3. The trial court properly declined to charge on Hensons' alleged duty to mitigate its damages because that instruction was not supported by the evidence. As soon as Hensons learned that it would not be paid, it ceased all work and took no action to its own detriment. See J. C. Penney Cas. Ins. Co. v. Woodard, 190 Ga. App. 727, 729 (1) (380 SE2d 282) (1989).
4. The trial court did not err in charging the jury that a lien could be enforced against McDaniel's real property. Despite McDaniel's contrary contention, Hensons' work in removing the debris enhanced the value of his real property and could properly be the basis for a lien under OCGA 44-14-361 et seq. See Thompson v. Crouch Contracting Co., 164 Ga. App. 532 (297 SE2d 524) (1982) (materialman's lien properly brought for grading certain real property). Compare Skandia Draperies Mfg. Co. v. Augusta Innkeepers, Ltd., 157 Ga. App. 279, 280 (1) (277 SE2d 282) (1981) (supplying draperies not an improvement to real property coming within ambit of lien statute).

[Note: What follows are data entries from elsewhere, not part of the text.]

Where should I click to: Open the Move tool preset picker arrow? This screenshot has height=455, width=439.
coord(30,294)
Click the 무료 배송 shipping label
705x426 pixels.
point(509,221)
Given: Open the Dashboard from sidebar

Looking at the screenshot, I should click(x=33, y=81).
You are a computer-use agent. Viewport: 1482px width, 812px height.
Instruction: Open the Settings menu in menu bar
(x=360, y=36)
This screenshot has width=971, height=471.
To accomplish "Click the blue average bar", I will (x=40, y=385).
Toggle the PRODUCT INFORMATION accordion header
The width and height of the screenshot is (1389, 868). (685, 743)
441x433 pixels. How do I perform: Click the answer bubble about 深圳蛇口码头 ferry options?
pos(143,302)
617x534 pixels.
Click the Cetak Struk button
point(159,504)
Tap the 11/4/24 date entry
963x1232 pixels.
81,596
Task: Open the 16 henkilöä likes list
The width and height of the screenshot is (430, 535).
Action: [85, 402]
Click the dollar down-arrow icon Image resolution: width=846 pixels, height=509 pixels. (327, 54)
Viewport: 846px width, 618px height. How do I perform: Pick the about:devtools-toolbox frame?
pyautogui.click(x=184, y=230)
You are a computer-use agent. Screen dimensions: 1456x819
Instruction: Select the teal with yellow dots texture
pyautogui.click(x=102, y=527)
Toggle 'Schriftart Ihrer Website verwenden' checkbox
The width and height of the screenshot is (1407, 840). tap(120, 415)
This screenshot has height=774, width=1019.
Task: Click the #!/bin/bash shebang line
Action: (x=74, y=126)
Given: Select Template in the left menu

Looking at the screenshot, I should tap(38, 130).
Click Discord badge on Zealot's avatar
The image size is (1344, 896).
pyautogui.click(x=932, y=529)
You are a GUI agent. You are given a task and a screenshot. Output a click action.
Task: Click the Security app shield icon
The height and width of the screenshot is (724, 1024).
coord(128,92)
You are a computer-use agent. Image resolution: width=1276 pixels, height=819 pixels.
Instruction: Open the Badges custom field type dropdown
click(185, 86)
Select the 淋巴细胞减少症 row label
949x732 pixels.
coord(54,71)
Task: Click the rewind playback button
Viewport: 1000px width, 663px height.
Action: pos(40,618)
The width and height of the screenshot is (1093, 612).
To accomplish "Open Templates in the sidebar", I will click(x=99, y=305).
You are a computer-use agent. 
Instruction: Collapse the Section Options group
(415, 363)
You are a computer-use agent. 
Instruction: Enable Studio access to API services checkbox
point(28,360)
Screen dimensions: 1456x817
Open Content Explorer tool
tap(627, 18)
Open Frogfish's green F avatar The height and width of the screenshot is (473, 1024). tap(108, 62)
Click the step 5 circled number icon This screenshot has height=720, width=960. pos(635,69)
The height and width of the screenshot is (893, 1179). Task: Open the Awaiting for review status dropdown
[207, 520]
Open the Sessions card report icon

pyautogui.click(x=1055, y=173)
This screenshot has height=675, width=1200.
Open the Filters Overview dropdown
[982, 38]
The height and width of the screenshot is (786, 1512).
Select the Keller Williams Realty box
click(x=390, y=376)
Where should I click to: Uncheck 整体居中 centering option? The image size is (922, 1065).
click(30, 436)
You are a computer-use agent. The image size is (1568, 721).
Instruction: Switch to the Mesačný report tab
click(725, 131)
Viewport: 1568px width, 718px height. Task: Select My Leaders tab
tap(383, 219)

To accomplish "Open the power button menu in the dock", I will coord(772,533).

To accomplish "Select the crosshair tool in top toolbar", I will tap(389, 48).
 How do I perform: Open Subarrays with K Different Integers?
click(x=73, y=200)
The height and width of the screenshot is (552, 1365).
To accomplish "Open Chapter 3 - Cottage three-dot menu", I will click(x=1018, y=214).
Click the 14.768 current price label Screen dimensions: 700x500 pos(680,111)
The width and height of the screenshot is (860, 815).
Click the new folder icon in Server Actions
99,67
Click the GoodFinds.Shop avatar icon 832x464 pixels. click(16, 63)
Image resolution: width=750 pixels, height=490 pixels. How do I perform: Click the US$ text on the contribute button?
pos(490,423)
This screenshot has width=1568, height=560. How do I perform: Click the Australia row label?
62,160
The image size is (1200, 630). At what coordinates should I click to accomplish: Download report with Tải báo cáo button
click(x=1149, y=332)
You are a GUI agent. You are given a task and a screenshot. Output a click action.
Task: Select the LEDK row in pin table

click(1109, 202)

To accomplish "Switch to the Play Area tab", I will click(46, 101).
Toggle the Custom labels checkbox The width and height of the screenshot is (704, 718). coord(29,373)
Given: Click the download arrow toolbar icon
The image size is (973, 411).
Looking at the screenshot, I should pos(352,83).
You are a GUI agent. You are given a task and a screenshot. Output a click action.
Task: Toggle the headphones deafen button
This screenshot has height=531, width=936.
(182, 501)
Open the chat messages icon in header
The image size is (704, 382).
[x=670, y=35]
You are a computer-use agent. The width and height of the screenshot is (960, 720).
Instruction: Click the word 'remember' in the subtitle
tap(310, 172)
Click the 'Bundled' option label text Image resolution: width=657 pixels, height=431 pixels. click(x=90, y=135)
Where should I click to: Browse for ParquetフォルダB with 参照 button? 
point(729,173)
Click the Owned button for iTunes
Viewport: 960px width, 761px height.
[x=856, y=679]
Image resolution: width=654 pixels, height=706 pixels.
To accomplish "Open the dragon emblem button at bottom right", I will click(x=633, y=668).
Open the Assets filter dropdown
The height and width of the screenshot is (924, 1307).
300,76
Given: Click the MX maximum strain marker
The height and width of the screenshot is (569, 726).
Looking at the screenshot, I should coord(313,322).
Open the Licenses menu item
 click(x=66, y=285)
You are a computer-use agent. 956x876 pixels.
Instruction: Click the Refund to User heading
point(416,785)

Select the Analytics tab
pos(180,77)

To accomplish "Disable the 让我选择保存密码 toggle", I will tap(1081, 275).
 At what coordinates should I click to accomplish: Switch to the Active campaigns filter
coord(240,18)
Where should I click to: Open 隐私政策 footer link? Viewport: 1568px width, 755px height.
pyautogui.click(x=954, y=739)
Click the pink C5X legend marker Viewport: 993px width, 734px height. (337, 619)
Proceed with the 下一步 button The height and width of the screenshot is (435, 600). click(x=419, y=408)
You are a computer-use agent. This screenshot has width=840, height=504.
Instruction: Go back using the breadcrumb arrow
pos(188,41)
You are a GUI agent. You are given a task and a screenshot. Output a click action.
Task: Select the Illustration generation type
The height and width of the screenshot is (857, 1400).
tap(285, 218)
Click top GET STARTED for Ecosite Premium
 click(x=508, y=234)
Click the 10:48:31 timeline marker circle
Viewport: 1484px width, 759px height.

McDaniel's claim that he discharged his obligations by paying the "full" contract price to Deibert is without merit. An owner must prove that all amounts paid to the contractor were appropriately paid to materialmen and laborers or that the contractor's statutory affidavit was obtained. D & N Elec. v. Underground Festival, 202 Ga. App. 435, 438 (3) (414 SE2d 891) (1991). It is undisputed that Hensons was never paid and that no lien waivers were obtained from Hensons for the last two weeks of work. Notwithstanding McDaniel's argument to the contrary, Hensons' lien claim was not foreclosed by an abandonment of the contract. Summit-Top Dev. v. Williamson Constr., 203 Ga. App. 460, 463 (2) (416 SE2d 889) (1992). Hensons' cessation of work was premised on confirmation that it would not be paid for its efforts, not a "mere apprehension" of non-payment. See id.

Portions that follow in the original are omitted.